Em geral, isso incentivaria as exportações da região, pressionando para baixo os contratos futuros negociados em locais como Chicago e Nova York.

Em um exemplo da influência do real sobre as negociações, os agricultores brasileiros venderam mais de 4 milhões de toneladas de soja nos cinco dias encerrados em 5 de julho, o maior volume para um período semelhante desde outubro de 2020, depois que a moeda caiu para seu nível mais baixo em mais de dois anos em relação ao dólar, de acordo com Victor Martins, gerente de risco da corretora Amius.

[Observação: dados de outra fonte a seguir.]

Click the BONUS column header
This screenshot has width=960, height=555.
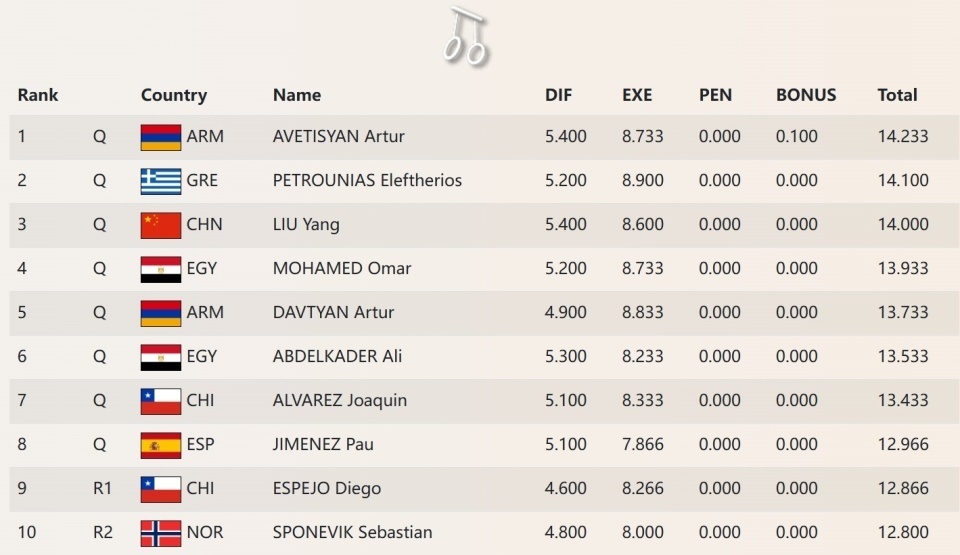point(806,95)
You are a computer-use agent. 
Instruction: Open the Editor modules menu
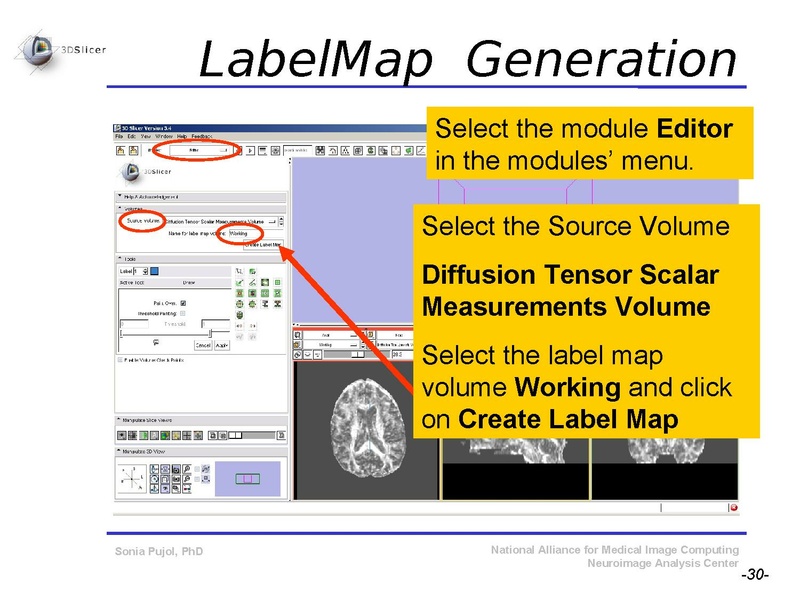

O dólar tem caído nos últimos dias desde que alcançou R$ 5,70 no dia 2 de julho, mas se mantém acima do patamar de R$ 5 no qual estava até o início de maio. Nesta quinta-feira (11), a moeda americana era cotada a cerca de R$ 5,43, com alta de 0,23%, por volta das 12h55 (horário de Brasília).

"Essa é uma má notícia para os exportadores dos EUA", disse Martins em uma entrevista por telefone. O aumento da moeda pode dar aos agricultores brasileiros uma vantagem competitiva que durará até o quarto trimestre, encurtando o período em que os fornecedores dos EUA normalmente têm vantagem, acrescentou.

Os futuros da soja perderam quase 13% - ou US$ 1,68 por bushel - este ano até sexta-feira passada, já que a perspectiva de ampla oferta global pesou sobre os preços.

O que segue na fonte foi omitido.